彼女のあまりにも神々しい姿に、集まっていた民衆は息を飲み、無意識のうちに涙を流す者まで現れた。そして、ベネットが祭壇の横に用意されていた椅子へ腰掛けると、祭壇に立つ司祭は目線を彼女の方へ動かした。
「それではベネット様、この男についてですが」
司祭は、被害者の意見を聞こうと話し始め、ザウバーを横目で見た。
「不問で構わない。私は、一度傷付けられた程度で裁きを下そうとする程、小さな人間ではない」
問い掛けられたベネットは、質問者の目をしっかりと見つめ、自ら出した答えを返していく。
「ですが、ベネット様。攻撃による傷は、命に関わるものだったと伺っております。それでも、この男を赦すと仰るのですか?」
「人間は、生まれながらに罪深い生き物だ。だが、神は愚かな人間に赦しを与えた。ならば、ただの人間でしかない私に、誰かを裁く権限など有るものか」
ベネットは、表情を変える事無く質問に答えていった。彼女は軽く目を細めると、長い息を吐きながら、気怠そうにザウバーの顔を見つめる。

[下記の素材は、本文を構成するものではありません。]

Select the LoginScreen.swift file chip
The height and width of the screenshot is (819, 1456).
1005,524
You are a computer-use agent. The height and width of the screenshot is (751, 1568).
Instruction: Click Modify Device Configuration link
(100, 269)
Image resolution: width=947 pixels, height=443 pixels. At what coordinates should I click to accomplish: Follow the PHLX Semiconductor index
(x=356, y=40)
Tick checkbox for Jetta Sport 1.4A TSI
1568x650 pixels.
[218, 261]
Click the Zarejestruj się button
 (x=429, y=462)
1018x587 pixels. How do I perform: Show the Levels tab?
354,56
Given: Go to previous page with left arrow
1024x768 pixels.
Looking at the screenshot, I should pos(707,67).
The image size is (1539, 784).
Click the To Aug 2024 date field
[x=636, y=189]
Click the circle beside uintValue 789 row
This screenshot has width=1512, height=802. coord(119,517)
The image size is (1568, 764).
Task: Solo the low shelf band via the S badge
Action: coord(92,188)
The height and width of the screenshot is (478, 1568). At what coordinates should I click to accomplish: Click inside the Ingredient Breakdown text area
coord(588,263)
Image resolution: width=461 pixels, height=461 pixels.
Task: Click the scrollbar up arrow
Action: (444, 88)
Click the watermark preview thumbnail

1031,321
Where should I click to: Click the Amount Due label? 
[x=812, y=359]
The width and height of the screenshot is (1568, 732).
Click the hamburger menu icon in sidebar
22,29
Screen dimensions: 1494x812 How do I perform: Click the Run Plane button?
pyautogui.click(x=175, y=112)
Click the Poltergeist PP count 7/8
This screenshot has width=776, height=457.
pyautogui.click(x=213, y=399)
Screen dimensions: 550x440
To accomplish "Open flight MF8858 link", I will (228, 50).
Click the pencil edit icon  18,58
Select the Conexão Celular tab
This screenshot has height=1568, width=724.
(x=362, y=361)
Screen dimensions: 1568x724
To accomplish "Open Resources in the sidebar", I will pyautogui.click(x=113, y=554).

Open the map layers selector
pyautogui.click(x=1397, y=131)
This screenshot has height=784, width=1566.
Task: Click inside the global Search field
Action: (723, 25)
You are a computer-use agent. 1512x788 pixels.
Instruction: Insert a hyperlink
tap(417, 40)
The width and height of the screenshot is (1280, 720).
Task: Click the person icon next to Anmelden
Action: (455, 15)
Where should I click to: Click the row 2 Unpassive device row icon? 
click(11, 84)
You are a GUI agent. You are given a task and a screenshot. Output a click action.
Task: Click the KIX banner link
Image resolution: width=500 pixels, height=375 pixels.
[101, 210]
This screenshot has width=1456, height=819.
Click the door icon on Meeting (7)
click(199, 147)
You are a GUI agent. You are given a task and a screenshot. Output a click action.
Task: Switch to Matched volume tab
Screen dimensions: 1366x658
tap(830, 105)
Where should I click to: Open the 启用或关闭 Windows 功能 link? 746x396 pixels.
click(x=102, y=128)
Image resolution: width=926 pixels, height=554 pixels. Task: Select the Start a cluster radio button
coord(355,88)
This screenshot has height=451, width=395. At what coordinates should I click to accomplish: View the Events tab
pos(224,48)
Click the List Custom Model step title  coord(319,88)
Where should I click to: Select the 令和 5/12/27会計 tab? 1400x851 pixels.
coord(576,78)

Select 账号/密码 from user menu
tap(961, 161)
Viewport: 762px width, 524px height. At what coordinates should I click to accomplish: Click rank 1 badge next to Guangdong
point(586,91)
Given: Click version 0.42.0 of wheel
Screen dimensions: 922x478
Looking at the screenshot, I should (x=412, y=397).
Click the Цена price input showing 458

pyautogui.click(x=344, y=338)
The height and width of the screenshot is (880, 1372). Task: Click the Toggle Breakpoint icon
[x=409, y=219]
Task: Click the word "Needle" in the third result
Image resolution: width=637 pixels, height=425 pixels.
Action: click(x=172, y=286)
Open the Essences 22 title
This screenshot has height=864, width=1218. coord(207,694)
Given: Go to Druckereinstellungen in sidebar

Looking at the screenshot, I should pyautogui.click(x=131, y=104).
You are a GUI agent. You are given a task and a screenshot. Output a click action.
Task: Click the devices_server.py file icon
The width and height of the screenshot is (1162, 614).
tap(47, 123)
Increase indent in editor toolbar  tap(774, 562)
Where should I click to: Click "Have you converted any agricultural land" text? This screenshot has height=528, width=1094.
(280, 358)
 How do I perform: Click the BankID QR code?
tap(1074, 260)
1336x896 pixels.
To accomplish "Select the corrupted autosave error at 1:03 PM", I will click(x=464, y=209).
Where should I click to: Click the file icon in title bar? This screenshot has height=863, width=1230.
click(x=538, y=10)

「この者が使う魔法に、私が得意としないものも有る。旅の護衛をさせるには好都合だ」
「しかし、この男は護衛になるどころか貴女様を傷付け」
「同じ事を言わせるな。被害者である私が不問で構わないと言っているのだ。これ以上、無駄口を叩くなら、私は退廷する」
司祭が返す言葉を見つけられないでいるうちに、ベネットは彼の碧色の瞳を見据えた。一方、その目線に気付いた司祭は、軽く目を瞑って静かに頷く。
「かしこまりました。それでは、この件については不問と致しましょう。それでは、フォッジにおける魔法発動の件に移ります」
司祭は、広げられていた羊皮紙を纏めていく。すると、予めその動作を合図としていたかの様に、従者らしき男性が現れ、司祭に新たな書簡を手渡した。